(TASK REQUIREMENTS): Word for word and without images, transcribe all of the records.

(Entries taken from a collection):
"""
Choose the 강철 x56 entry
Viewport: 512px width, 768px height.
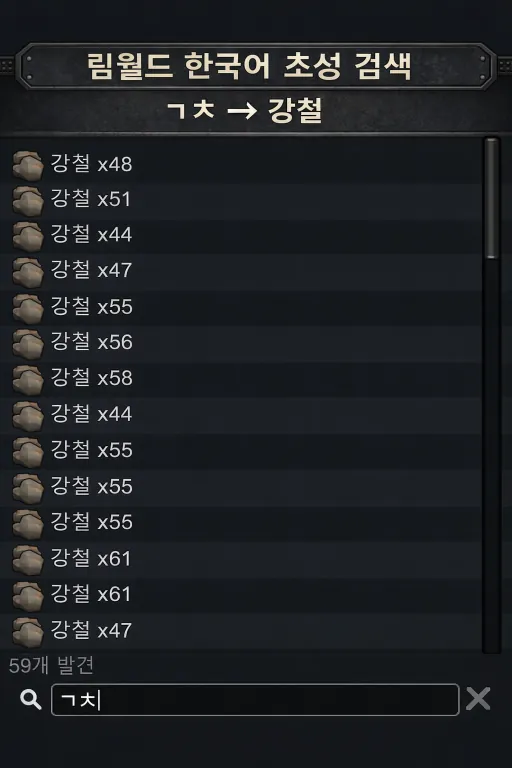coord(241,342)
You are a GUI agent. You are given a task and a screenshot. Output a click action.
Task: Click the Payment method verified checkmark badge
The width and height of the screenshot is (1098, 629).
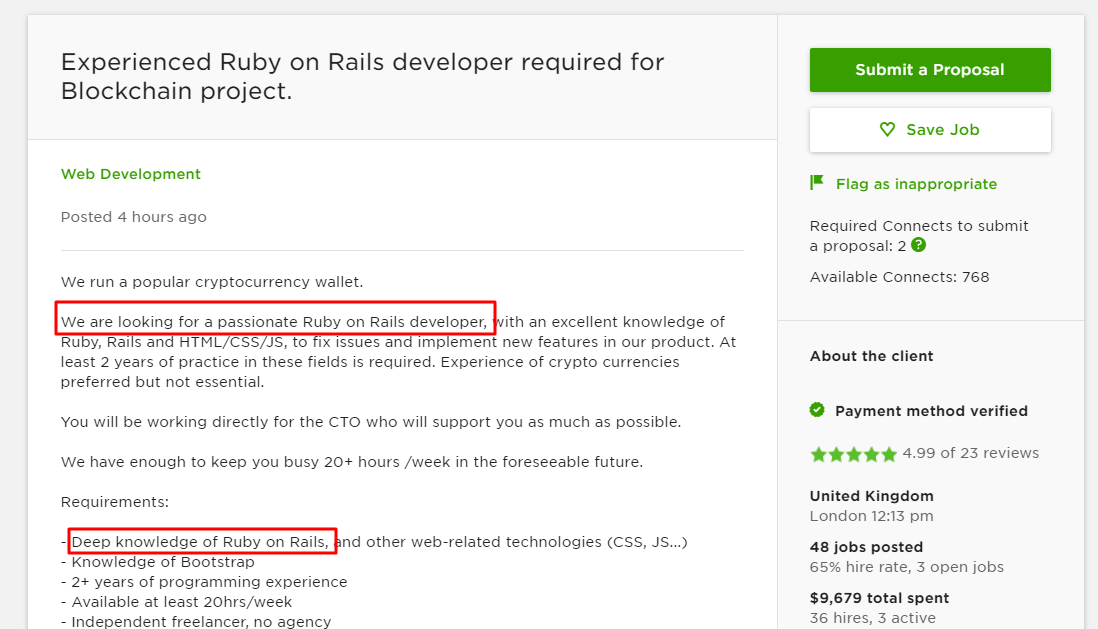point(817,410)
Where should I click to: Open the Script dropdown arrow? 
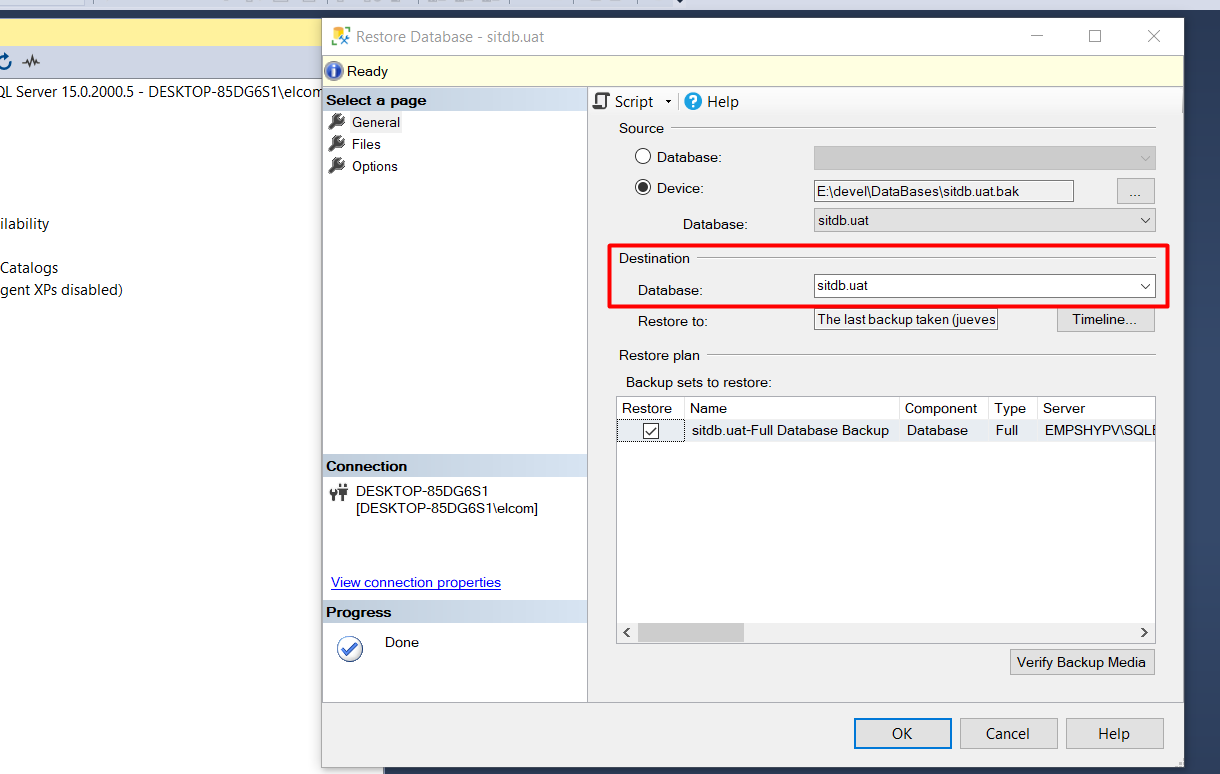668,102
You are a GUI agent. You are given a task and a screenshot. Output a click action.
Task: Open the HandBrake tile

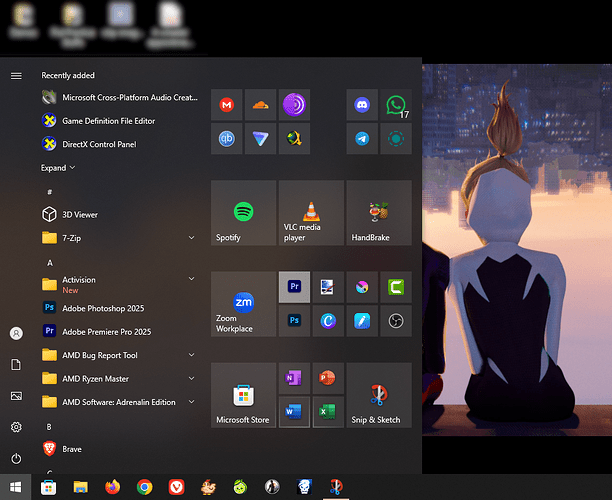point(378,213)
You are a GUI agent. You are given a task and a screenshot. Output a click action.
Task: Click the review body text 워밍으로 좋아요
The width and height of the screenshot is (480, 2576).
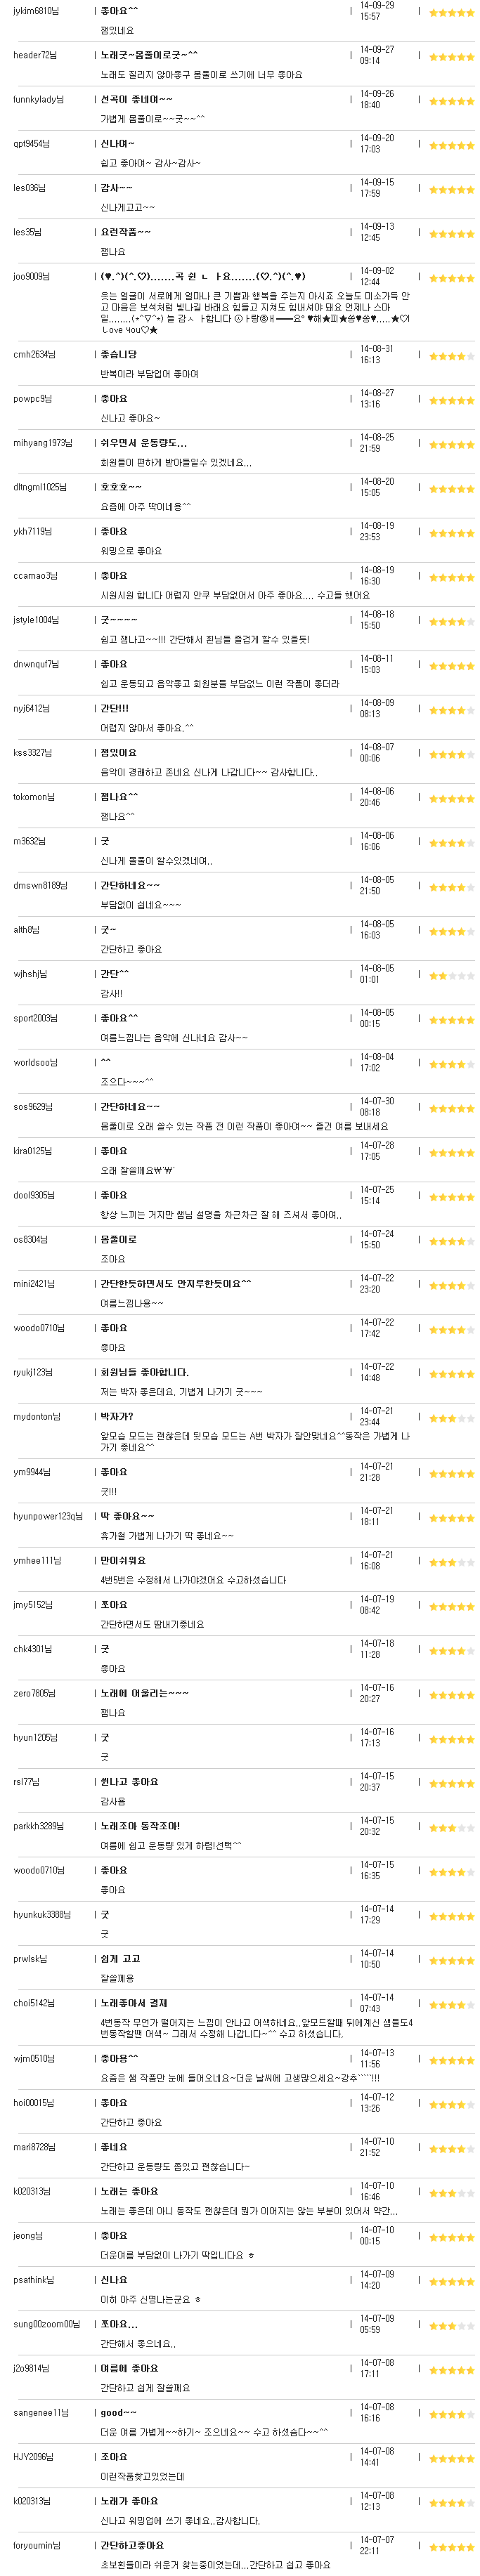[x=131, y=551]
"""
(EXERCISE ANSWER):
Choose the 강철 x56 entry
Viewport: 512px width, 768px height.
coord(241,342)
You are a GUI agent. You are given a task and a screenshot. Output a click action.
Task: Click the Payment method verified checkmark badge
The width and height of the screenshot is (1098, 629).
point(817,410)
Where should I click to: Open the Script dropdown arrow? 
668,102
You are a GUI agent. You are given a task and a screenshot. Output a click action.
Task: Open the HandBrake tile

point(378,213)
You are a GUI agent. You are given a task and a screenshot. Output a click action.
Task: Click the review body text 워밍으로 좋아요
The width and height of the screenshot is (480, 2576).
[x=131, y=551]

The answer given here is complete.